Kudos to Roger and Dee Dee


----------



## Angie B (Sep 30, 2003)

Congratualtions Mike!!! How about that!

Guess we won't be seeing you running any hunt tests with Rainey in the near future?

Angie


----------



## Rodger Williams (Mar 9, 2005)

Thanks Ted. Mike, nice to meet you today. I've been a rtf'er for awile but just don't say much. I am proud of my girl Dee Dee though.


----------



## Downtown (Jan 25, 2004)

4th Serries OPEN Call back

7 dogs back to the water marks in the morning.

4, 7, 16, 27, 35, 62, 68


----------



## Angie B (Sep 30, 2003)

Downtown said:


> 4th Serries OPEN Call back
> 
> 7 dogs back to the water marks in the morning.
> 
> 4, 7, 16, 27, 35, 62, 68


Thanks Missy!!!

It looks like your boy is back and playing!! Kudo's!!

Angie


----------



## wenglish (Mar 13, 2006)

Girls, it was a fun and exciting day today, hope tomorrow turns out the same or better...
Saw some awsome dogs perform.. Yes Missy your baby was one of them... :wink:


----------



## lilhank (Oct 10, 2004)

great job Mr.Mike

jason


----------



## Ken Archer (Aug 11, 2003)

The Alamo Open had some rough stretches in it, but finally offered a real challenge to the dogs. The first setup for the opening series, a double, was scrapped after none of the first eight dogs could dig out the long, retired bird. The second setup was a fairly open triple in a flat field of winter weeds. The short right hand bird and the long bird up the middle were retired. The retired gunners laid down and covered themselves with camo burlap and both reported being run over by dogs. Several of the dogs missed seeing the middle bird in their desire to get the flyer.

The second series was a 125 yard, keyhole blind with the starting line on top of an embankment. The dogs were expected to go to the left of the first small brush pile and to the right of the second brush pile about 10-yard behind the first. Flyer crates and a white coat were about 30 yards to the right about midway out. There was 4 changes of cover to the blind which was placed in sunflower stubble. The blind was in the same stubble where the dogs had difficulty in the first setup of the opening series.

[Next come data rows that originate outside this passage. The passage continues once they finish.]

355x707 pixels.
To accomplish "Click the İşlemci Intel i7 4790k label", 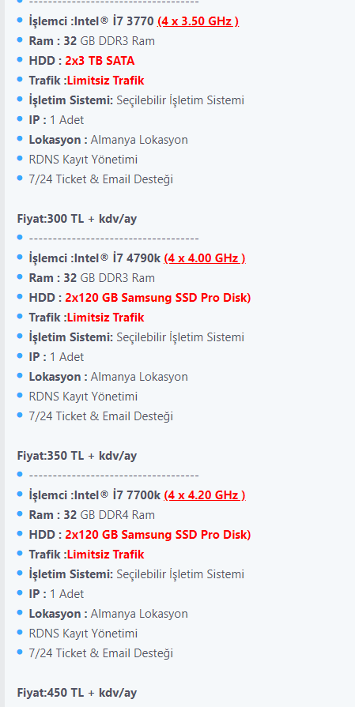I will [x=95, y=258].
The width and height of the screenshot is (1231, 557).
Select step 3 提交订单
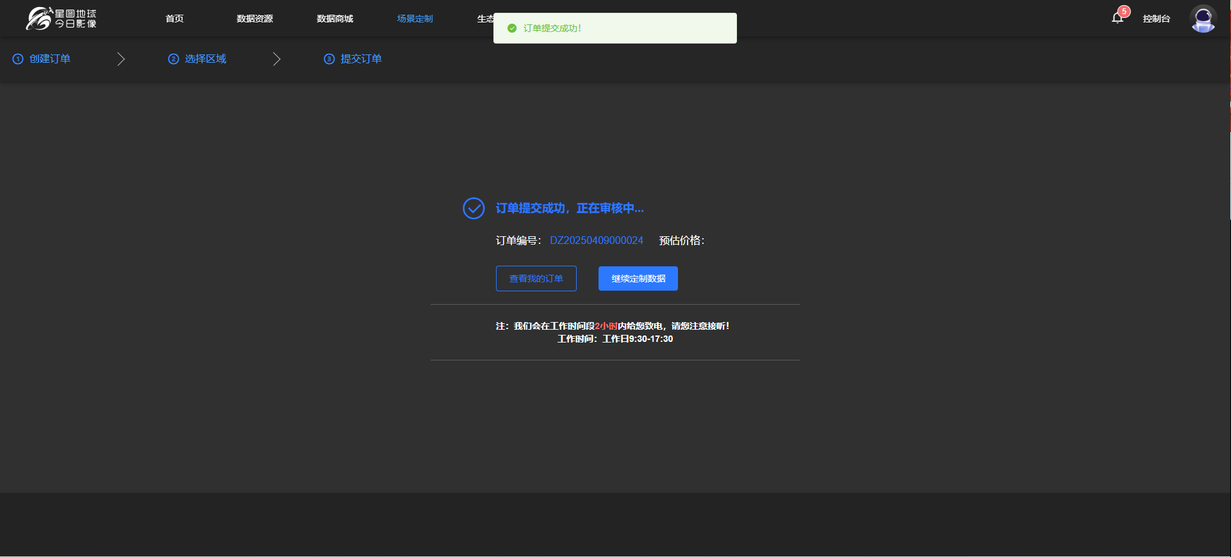pyautogui.click(x=354, y=59)
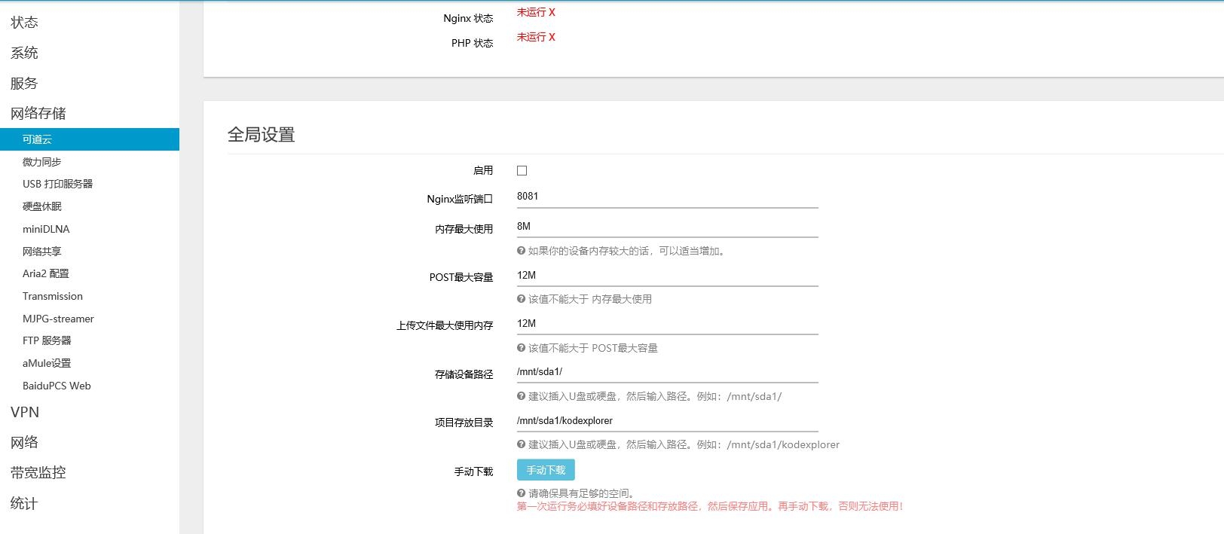Image resolution: width=1224 pixels, height=534 pixels.
Task: Open USB 打印服务器 settings
Action: pyautogui.click(x=58, y=184)
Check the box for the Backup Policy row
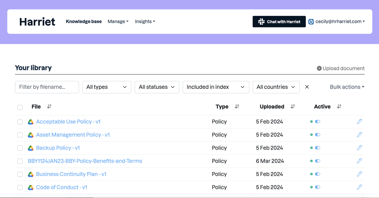This screenshot has width=379, height=198. [20, 148]
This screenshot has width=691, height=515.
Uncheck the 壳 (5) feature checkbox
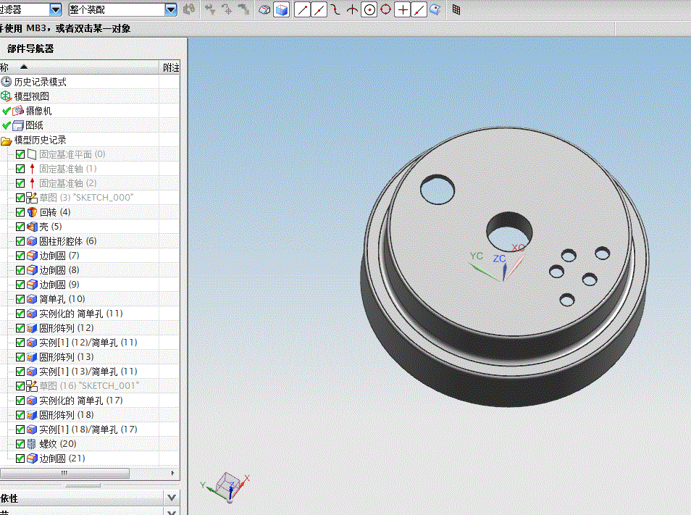20,227
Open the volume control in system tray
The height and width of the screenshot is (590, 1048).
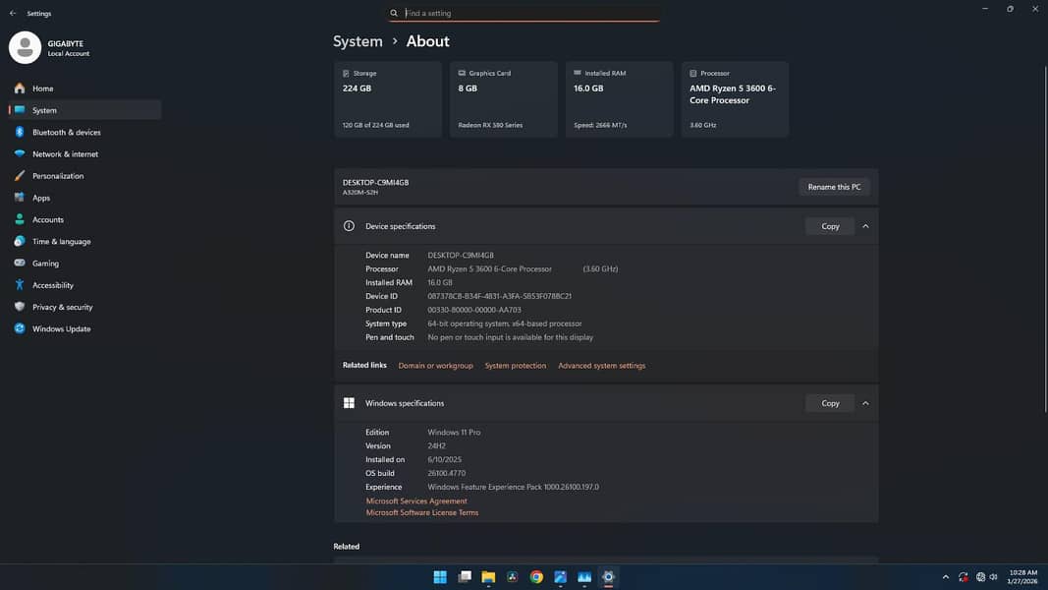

The first setup of the third series water blind was scrapped because neither of the test dogs could hear because of the wind and running water. The second setup was a 250-yard down the shore blind with the shore on the right and a strong crosswind from the left. Handlers had a very small opening over a partially submerge tree limb about 15 yards in front of the bird which was placed on the water's edge. Many handler/dog teams didn't hit it and the suction of the bank, wind and tree was too much as the dogs got out early and eliminated themselves.

I gave up the marshal duties and missed the final series today out of fear of being a victim of justifiable homicide. It's our 46th wedding annivesary.


----------



## wenglish (Mar 13, 2006)

Ken, congradulations on your anniversary.... She's put up with alot.. JK..


----------



## thethunderboot (Apr 21, 2005)

Rodger...Congratulations!! I know you and Dee Dee work really hard. It seems it is paying off for you!

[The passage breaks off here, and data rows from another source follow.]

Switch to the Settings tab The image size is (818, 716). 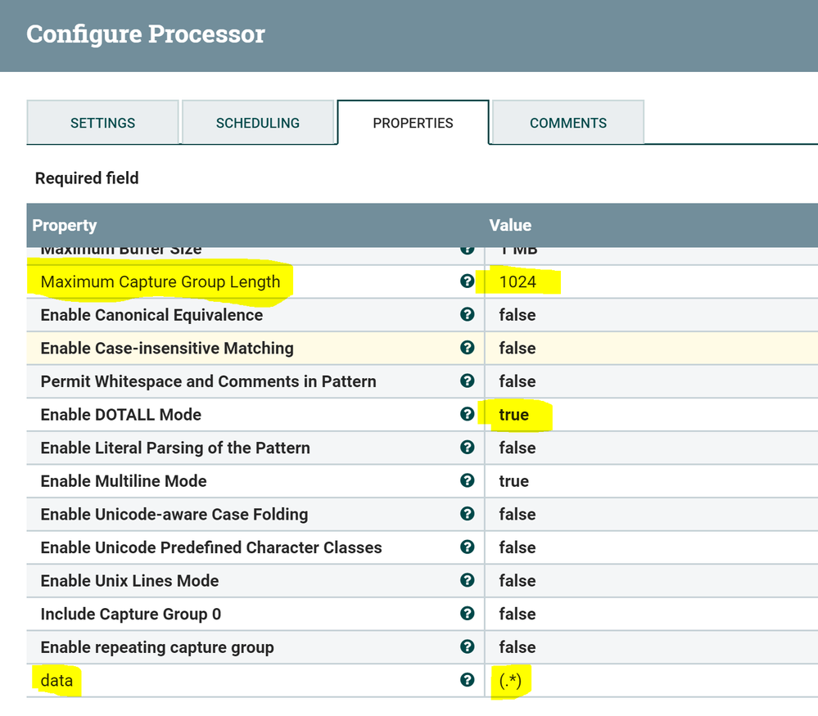click(x=102, y=123)
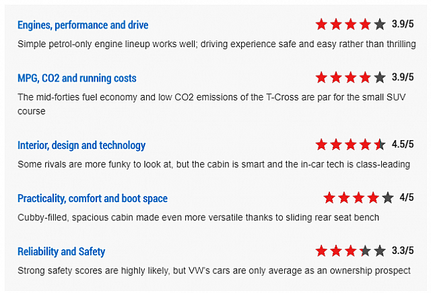Image resolution: width=431 pixels, height=293 pixels.
Task: Go to Interior, design and technology
Action: click(x=81, y=145)
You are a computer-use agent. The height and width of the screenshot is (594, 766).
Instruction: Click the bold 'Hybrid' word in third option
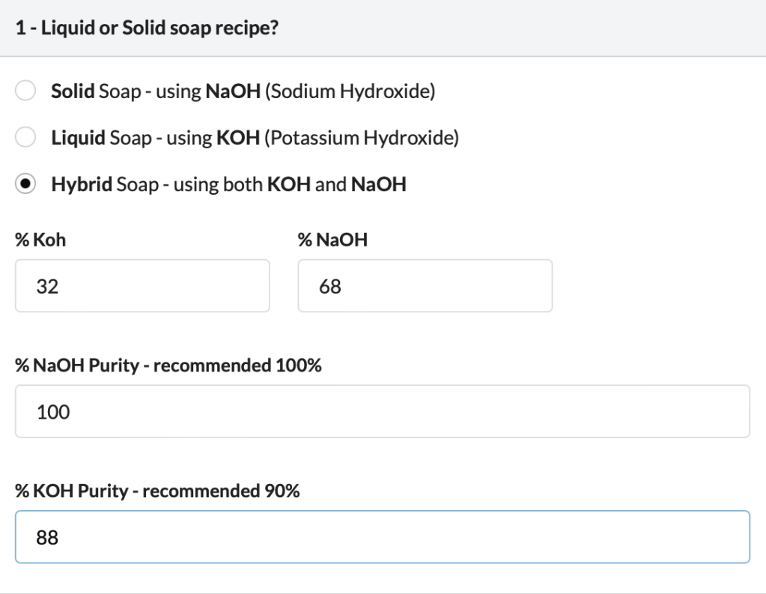(82, 184)
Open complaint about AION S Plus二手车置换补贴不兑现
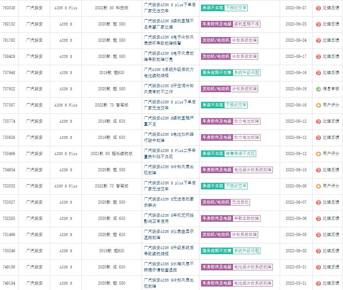Image resolution: width=343 pixels, height=290 pixels. click(x=169, y=153)
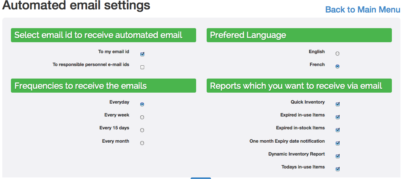This screenshot has width=402, height=179.
Task: Choose the Everyday frequency option
Action: 142,104
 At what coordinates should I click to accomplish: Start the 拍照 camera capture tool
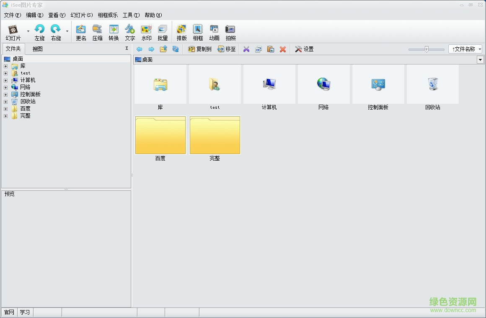230,31
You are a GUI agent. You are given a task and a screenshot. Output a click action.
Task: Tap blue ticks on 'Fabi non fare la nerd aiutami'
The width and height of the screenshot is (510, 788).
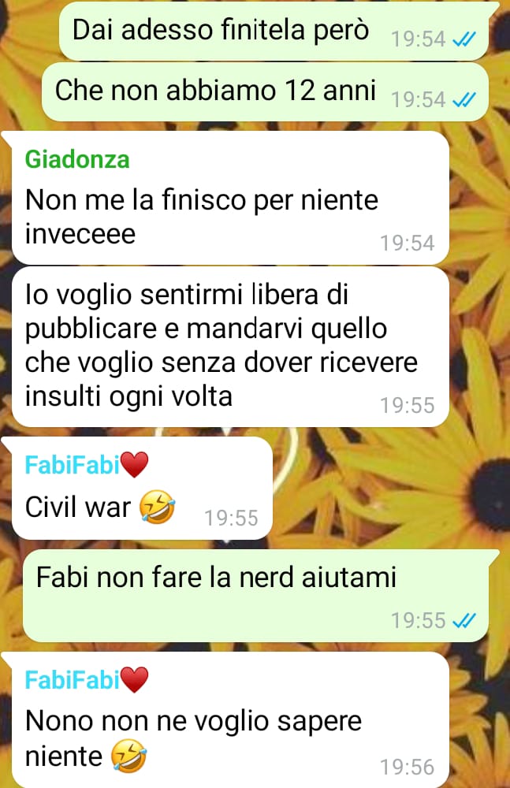[463, 620]
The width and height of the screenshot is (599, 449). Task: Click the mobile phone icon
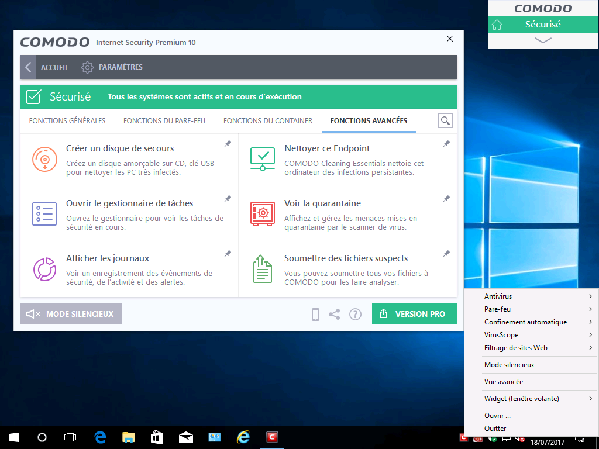[315, 315]
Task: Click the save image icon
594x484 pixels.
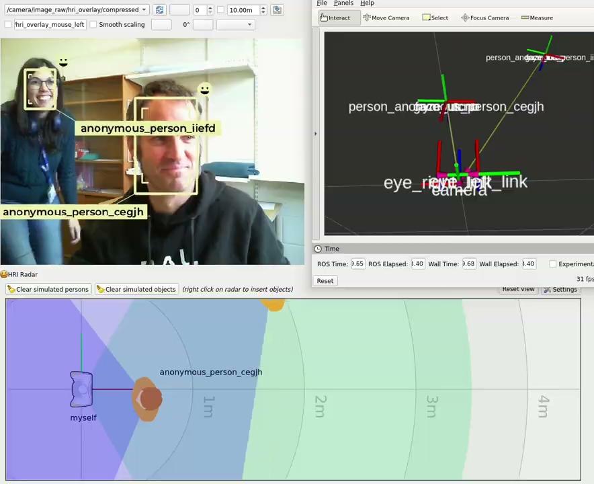Action: point(278,10)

for those that don't know Dee Dee is my Luna's litter mate. We are gonna try our hand in the derby at rose county at the end of the month.

Congrats again Rodger...that is big time! My training buddy Mike Wills told me your dog looked awesome!

Aaron


----------



## thethunderboot (Apr 21, 2005)

Rodger...Congratulations!! I know you and Dee Dee work really hard. It seems it is paying off for you!

for those that don't know Dee Dee is my Luna's litter mate. We are gonna try our hand in the derby at rose county at the end of the month.

Congrats again Rodger...that is big time! My training buddy Mike Wills told me your dog looked awesome!

Aaron


----------



## Downtown (Jan 25, 2004)

Ken Archer said:


> I gave up the marshal duties and missed the final series today out of fear of being a victim of justifiable homicide. It's our 46th wedding annivesary.


Happy Anniversary Ken!

[


----------



## dogcommand (May 22, 2003)

Any word on the Qual?


----------



## Trevor Toberny (Sep 11, 2004)

*.*

congrats Missy on Dusty.


----------



## Mike Noel (Sep 26, 2003)

All I heard on the Qual is that Corky Krollman won (I assume with dog #9)
and Cosmo's Lady Isabelle took 2nd making her QAA, plus she did it after having a litter of pups by Prime in early Feb! 8)


----------



## 2dogs (Oct 10, 2005)

Any Amateur results available? Congrats to Jim Beck and Dallas!


----------



## wenglish (Mar 13, 2006)

*ARC F/T.*

Here are the final results from our F/T.. I want to thank all that participated and attended. Hope every one had a great time.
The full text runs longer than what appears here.